Legge e giustizia: venerdì 26 aprile 2024

Pubblicato in : Lavoro, Fatto e diritto

LA DEQUALIFICAZIONE DEL SINDACALISTA PUÒ COSTITUIRE COMPORTAMENTO ANTISINDACALE - In base all'art. 28 St. Lav. (Cassazione Sezione Lavoro n. 17948 del 23 agosto 2007, Pres. Sciarelli, Rel. Celentano).

Davide V., dipendente della s.p.a. La Vigile San Marco, inquadrato nel quarto livello del c.c.l. di categoria e dirigente della rappresentanza sindacale aziendale UGL, all'inizio del 2000 è stato privato delle mansioni, in precedenza assegnategli, di addetto alla centrale operativa e destinato in via continuativa a compiti di mero piantonamento. Sia il lavoratore che il suo sindacato hanno contestato la decisione aziendale, facendo presente che essa aveva comportato una dequalificazione, anche perché i nuovi compiti non comportavano l'utilizzo della strumentazione tecnologicamente avanzata che Davide V. in precedenza azionava come addetto alla centrale operativa. L'azienda non ha revocato il provvedimento. La segreteria provinciale di Padova della UGL ha proposto davanti al Tribunale di Padova, unitamente a Davide V., un ricorso per repressione di comportamento antisindacale in base all'art. 28 St. Lav. sostenendo che il prolungato demansionamento del ricorrente era lesivo dell'immagine del sindacato da lui rappresentato e si rifletteva negativamente sulla possibilità di svolgimento delle sue funzioni di rsa. Il Tribunale ha accolto la domanda, ordinando all'azienda di cessare la condotta denunciata; l'opposizione proposta dalla società contro questo provvedimento è stata rigettata.
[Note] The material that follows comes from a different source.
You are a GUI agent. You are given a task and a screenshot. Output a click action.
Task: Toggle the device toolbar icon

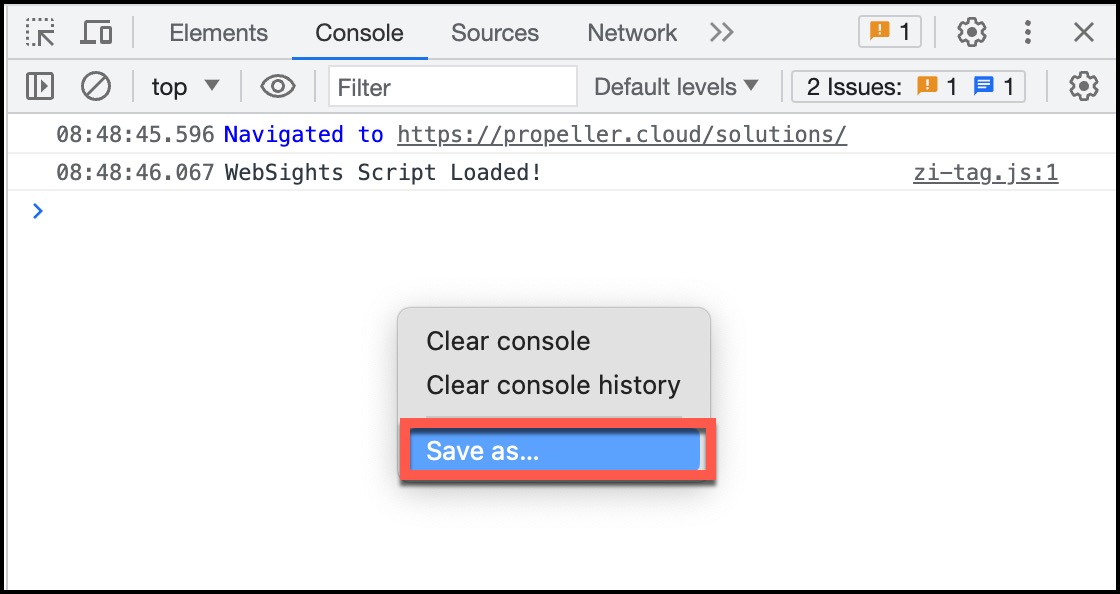pyautogui.click(x=96, y=32)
La Corte di Appello di Venezia ha confermato la sentenza di primo grado; "il perdurare del demansionamento di un rappresentante sindacale aziendale - ha osservato la Corte - sostanzia oggettivamente una condotta antisindacale, lesiva dell'immagine del sindacato rappresentato e tale fa farlo apparire sostanzialmente privo di peso all'interno dell'azienda così inibendo, e comunque riducendo l'autorevolezza e la credibilità del medesimo e di conseguenza la possibilità di svolgimento materiale dell'attività sindacale e di proselitismo tra i lavoratori."

L'azienda ha proposto ricorso per cassazione, affermando, tra l'altro, che la Corte di Venezia non aveva spiegato le ragioni per le quali il demansionamento avrebbe inibito o ridotto l'attività sindacale del r.s.a. e di conseguenza del sindacato cui egli apparteneva; essa ha inoltre ha sostenuto che, per potere definire antisindacale il comportamento aziendale, la Corte di Appello avrebbe dovuto accertare l'esistenza dell'intento di nuocere il sindacato.
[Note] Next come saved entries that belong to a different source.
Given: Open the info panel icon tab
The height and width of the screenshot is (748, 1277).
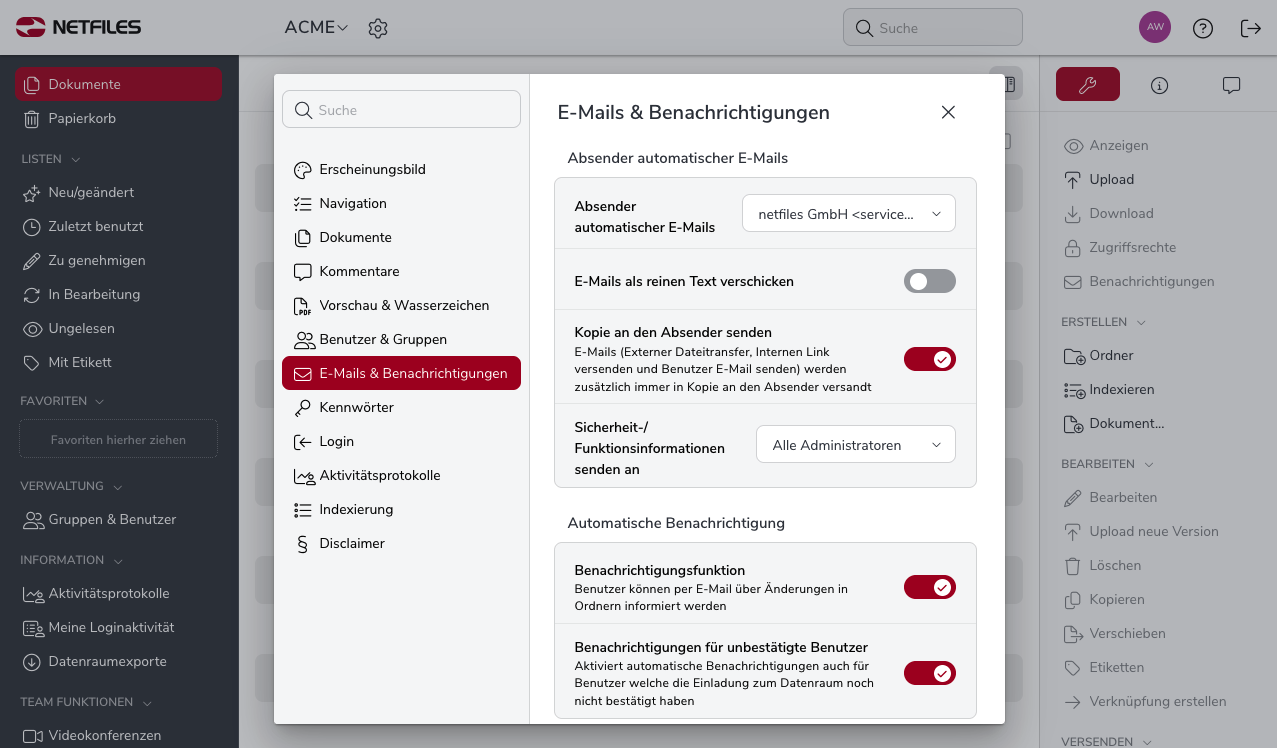Looking at the screenshot, I should (1159, 85).
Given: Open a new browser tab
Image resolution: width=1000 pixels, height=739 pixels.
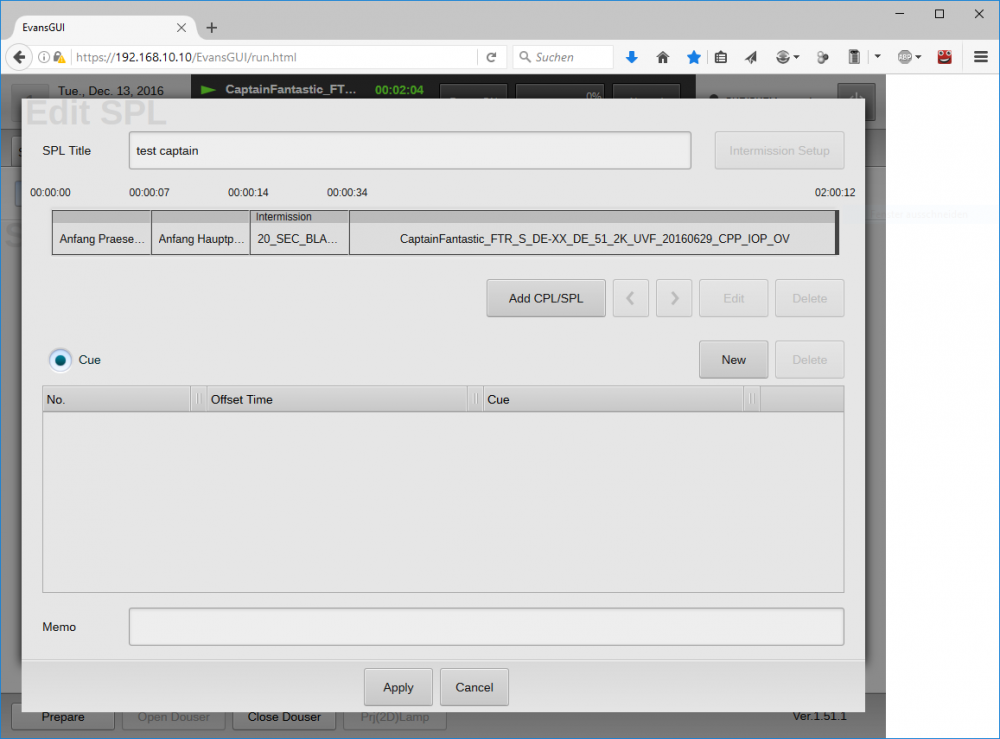Looking at the screenshot, I should pos(212,28).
La Suprema Corte (Sezione Lavoro n. 17948 del 23 agosto 2007, Pres. Sciarelli, Rel. Celentano) ha rigettato il ricorso, osservando che la Corte di Venezia, riferendosi alla lesione dell'immagine del sindacato e della credibilità del sindacalista, ha adeguatamente motivato la sua decisione. Per quanto concerne il denunciato mancato accertamento dell'elemento soggettivo della condotta aziendale, la Cassazione ha confermato il suo orientamento secondo cui, per integrare gli estremi della condotta antisindacale di cui all'art. 28 della legge n. 300 del 1970, è sufficiente che il comportamento controverso leda oggettivamente gli interessi collettivi di cui sono portatrici le organizzazioni sindacali, non essendo necessario uno specifico intento lesivo da parte del datore di lavoro, né nel caso di condotte consistenti nell'illegittimo diniego di prerogative sindacali, né nel caso di condotte non tipizzate e al limite in astratto lecite, ma in concreto oggettivamente idonee, nel risultato, a limitare la libertà sindacale.